The 87–12 tally included substan­tial support from both Repub­lic­ans and Demo­crats. Senat­ors Chuck Grass­ley (R-Iowa) and Dick Durbin (D-Ill.) have been two of the lead­ing advoc­ates in Congress behind the bill. It will now go to the House where it’s expec­ted to pass. Pres­id­ent Donald Trump, too, has said he supports the meas­ure.

“This is a big deal," said Inimai Chet­tiar, the director of the Bren­nan Center’s Justice program. “Today, the Senate unequi­voc­ally spoke out against our coun­try’s addic­tion to mass incar­cer­a­tion. By passing the FIRST STEP Act, lawmakers are back­ing long-over­due fixes to some of the most broken parts of our justice system that for too long have been overly-punit­ive and down­right unfair.” 

One major accom­plish­ment of the FIRST STEP Act is that it includes mean­ing­ful senten­cing reform provi­sions. Address­ing senten­cing laws is crit­ical to any efforts to reduce mass incar­cer­a­tion, one of the defin­ing civil rights issues in the United States today. The U.S. has less than five percent of the global popu­la­tion but almost 25 percent of its prison popu­la­tion, and mass incar­cer­a­tion places a dispro­por­tion­ate burden on communit­ies of color. 

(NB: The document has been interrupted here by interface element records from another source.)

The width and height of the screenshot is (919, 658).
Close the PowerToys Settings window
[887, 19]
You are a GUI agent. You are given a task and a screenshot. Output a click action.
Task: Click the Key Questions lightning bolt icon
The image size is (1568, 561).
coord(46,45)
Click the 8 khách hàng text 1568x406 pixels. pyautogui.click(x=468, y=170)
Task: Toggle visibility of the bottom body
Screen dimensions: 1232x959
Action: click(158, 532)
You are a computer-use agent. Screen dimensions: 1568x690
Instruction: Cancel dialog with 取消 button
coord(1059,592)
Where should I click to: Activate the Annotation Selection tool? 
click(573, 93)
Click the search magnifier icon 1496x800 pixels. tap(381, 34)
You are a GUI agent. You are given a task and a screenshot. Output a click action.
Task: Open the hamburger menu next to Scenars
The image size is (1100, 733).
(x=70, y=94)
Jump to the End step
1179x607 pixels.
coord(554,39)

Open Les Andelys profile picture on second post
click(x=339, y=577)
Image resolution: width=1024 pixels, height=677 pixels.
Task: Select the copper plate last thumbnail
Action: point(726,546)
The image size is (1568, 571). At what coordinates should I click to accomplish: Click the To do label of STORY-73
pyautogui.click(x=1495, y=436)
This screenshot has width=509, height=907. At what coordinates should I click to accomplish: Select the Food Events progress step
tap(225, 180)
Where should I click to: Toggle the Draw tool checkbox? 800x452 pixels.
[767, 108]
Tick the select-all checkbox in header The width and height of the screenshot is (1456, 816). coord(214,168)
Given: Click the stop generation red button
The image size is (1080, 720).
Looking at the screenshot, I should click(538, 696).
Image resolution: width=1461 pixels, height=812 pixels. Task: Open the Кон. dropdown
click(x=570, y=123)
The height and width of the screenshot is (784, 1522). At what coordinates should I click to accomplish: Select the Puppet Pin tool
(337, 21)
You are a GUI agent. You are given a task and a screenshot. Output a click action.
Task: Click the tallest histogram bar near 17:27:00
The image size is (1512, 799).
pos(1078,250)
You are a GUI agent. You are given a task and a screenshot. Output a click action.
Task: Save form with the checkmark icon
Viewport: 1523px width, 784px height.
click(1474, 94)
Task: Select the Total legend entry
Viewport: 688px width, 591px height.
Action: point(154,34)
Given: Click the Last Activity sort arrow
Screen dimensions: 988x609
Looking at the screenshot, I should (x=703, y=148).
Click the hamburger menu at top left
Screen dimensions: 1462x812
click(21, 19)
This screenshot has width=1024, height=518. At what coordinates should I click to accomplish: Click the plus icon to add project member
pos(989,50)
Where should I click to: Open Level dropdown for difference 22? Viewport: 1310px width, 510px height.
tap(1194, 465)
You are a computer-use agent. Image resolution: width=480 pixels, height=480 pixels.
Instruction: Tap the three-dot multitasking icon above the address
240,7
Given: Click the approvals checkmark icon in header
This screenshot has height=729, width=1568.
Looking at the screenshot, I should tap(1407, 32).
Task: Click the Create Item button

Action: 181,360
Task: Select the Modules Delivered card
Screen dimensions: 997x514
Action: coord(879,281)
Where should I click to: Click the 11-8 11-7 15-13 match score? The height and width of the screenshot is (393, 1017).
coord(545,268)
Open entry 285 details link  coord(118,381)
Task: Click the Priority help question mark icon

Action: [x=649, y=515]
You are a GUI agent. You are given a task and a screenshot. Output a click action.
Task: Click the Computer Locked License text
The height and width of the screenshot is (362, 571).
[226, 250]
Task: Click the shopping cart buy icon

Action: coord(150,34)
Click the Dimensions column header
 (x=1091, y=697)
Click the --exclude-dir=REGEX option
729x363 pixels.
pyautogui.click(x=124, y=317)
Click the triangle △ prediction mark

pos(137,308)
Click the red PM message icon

The Bren­nan Center has been work­ing to reform federal senten­cing law for over half a decade. A 2016 Bren­nan Center report found that nearly 40 percent of pris­on­ers are incar­cer­ated without a public safety bene­fit. That number is likely to come down as a result of the new meas­ure.

The passage of the FIRST STEP Act takes place amid wide­spread public support for crim­inal justice reform across the polit­ical spec­trum. In a 2017 survey, 71 percent of Amer­ic­ans, includ­ing a major­ity of Trump voters, agreed about the import­ance of redu­cing the coun­try’s prison popu­la­tion. But the bill faced — and ulti­mately over­came — some seri­ous polit­ical hurdles. The success of the First Step Act should push reform-minded lawmakers and candid­ates to cham­pion bolder propos­als in the lead-up to the 2020 campaign.